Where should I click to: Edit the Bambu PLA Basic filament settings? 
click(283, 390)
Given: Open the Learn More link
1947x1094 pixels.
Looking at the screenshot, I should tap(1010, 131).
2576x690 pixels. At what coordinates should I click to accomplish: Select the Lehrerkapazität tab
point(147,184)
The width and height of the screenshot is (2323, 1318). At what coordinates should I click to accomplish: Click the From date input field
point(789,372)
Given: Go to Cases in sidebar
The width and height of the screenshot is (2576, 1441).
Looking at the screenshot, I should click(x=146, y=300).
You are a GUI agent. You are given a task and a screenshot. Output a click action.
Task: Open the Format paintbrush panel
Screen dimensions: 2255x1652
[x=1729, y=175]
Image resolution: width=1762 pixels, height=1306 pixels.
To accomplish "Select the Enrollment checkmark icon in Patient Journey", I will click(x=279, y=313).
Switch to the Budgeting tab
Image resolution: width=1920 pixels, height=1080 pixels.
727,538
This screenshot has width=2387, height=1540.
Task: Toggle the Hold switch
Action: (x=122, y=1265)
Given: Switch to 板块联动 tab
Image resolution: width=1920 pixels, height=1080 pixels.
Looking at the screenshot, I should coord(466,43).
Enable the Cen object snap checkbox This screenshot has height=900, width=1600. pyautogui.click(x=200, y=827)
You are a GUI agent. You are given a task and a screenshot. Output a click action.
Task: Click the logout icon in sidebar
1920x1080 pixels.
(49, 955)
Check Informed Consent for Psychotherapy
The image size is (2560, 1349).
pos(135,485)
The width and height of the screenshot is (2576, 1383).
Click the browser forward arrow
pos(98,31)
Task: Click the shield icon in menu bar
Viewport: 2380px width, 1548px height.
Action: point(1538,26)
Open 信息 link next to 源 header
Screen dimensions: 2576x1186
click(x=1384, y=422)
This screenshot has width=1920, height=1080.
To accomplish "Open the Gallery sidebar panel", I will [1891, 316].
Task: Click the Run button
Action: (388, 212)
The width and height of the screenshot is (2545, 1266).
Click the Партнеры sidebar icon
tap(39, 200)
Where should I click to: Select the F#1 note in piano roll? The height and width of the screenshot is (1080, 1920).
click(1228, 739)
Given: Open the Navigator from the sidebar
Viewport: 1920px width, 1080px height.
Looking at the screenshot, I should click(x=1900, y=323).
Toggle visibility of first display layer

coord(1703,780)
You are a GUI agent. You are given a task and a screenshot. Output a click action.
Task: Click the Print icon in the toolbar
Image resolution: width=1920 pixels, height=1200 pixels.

§ What is needed
From the line holding "Where should I click to: Select" down to the last line of the records above, restate each line exactly as written.

§ Your response
Where should I click to: Select the F#1 note in piano roll? The height and width of the screenshot is (1080, 1920).
click(1228, 739)
Given: Open the Navigator from the sidebar
Viewport: 1920px width, 1080px height.
Looking at the screenshot, I should click(x=1900, y=323).
Toggle visibility of first display layer

coord(1703,780)
You are a GUI agent. You are given a task and a screenshot. Output a click action.
Task: Click the Print icon in the toolbar
Image resolution: width=1920 pixels, height=1200 pixels.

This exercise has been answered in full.